Introduction
For this measurement project, my group members (Matthew Evans and Travis Baron) and I chose to measure the area and volume of the Pentagon, which is the headquarters of the United States Department of Defense. It is located in Arlington County, Virginia just across the Potomac River from Washington D.C. To find the volume of the Pentagon we first had to find the area of its pentagonal face, which proved to be a relatively simple task, considering that it was a regular pentagon we had to contend with. In order to accomplish this task, we needed to know the side lengths of the outer walls of the Pentagon as well as its height. These measurements were found with the help of Google and are 921 feet and 71 feet respectively. After finding the area of the face, we had to multiply it by the structure's height in order to find its total volume. The next step in this project was to find the volume of the Pentagon's central courtyard and subtract its volume from the total volume of the structure. Thus, we achieved the final volume of the Pentagon.
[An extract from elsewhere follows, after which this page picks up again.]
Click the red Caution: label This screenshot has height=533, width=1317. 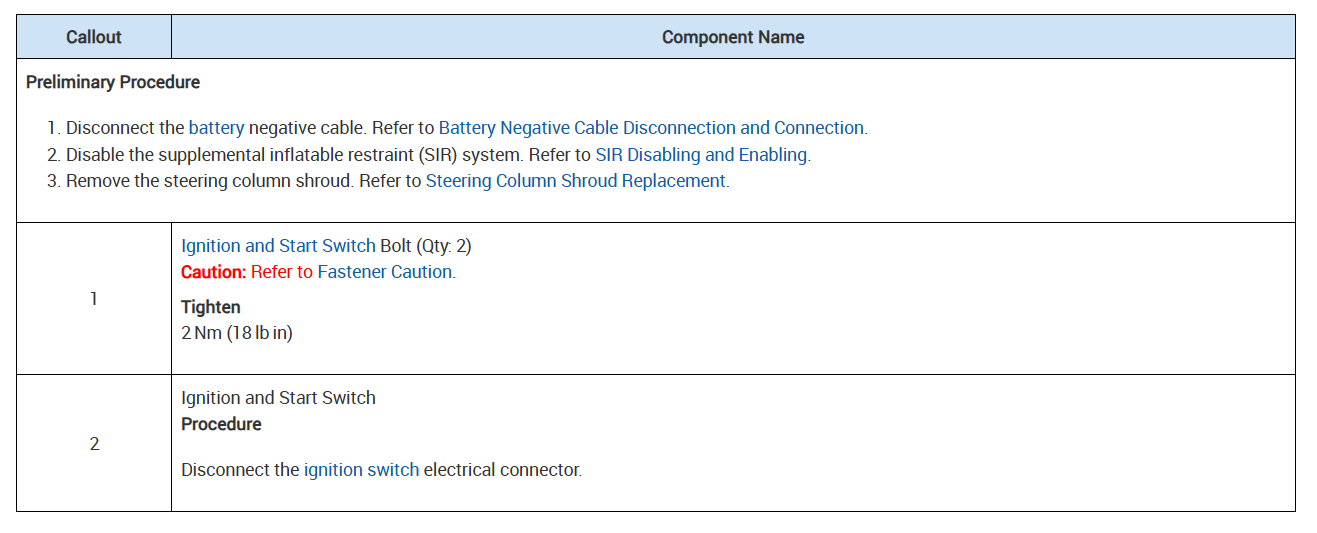tap(213, 272)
Math Calculations and Results
In order to find the area of the pentagonal base, we split it up into three isosceles triangles (two on the sides, one in the middle), two of which were congruent. After this, we found the angle measures for all three of them and dropped a line perpendicular to the base from each, thus making six right triangles. I started by calculating the areas of said right triangles, starting with the isosceles triangle on the far right. The hypotenuse was 921 feet, which leaves us to find the other two legs of the triangle. Since the measure of the angle adjacent to the hypotenuse was 36 degrees, we used the trigonometric function 921 cos(36) in order to find the length of the side adjacent to the hypotenuse, which we found to be 745.1046518 feet. Subsequent to this, we used the Pythagorean Theorem to find the side length opposite to the hypotenuse, which is 541.3502174 feet. Now, all that was left to do was to find the area of the right triangle, which we found to be 201,681.2826 ft². We then multiplied this area by two to find that of the entire isosceles triangle, which is 403,362.5652ft², after which we found the total area of both congruent isosceles triangles, which is now 806,725.1305ft².
Reflection
In finding the volume of the Pentagon, we didn't encounter too many challenges, except for the fact that doing the calculations was a very drawn-out process as we checked them five times to ensure accuracy. Sometimes in the middle of calculation, one of us would forget to solve a formula or other necessary equation and would have to start all over again. It was very frustrating at times to manage all the work, especially since sometimes one person was doing more work than others because communication between group members wasn't the best it could be. Next time when working on a group project, I will do my utmost to communicate to my other group members what needs to be done so something like this doesn't happen again. The Habits of Mathematician we used were Conjecture and Test, Stay Organized, and Be Confident, Patient, and Persistent. Conjecture and Test was used while checking for the right answer multiple times. Stay Organized was used when we had to keep track of the numbers we were using and the multiple attempts we tested. A few other Habits of a Mathematician we applied in this project were Be Confident, Patient, and Persistent because we had to keep our cool while looking for the answer, which took more than one attempt.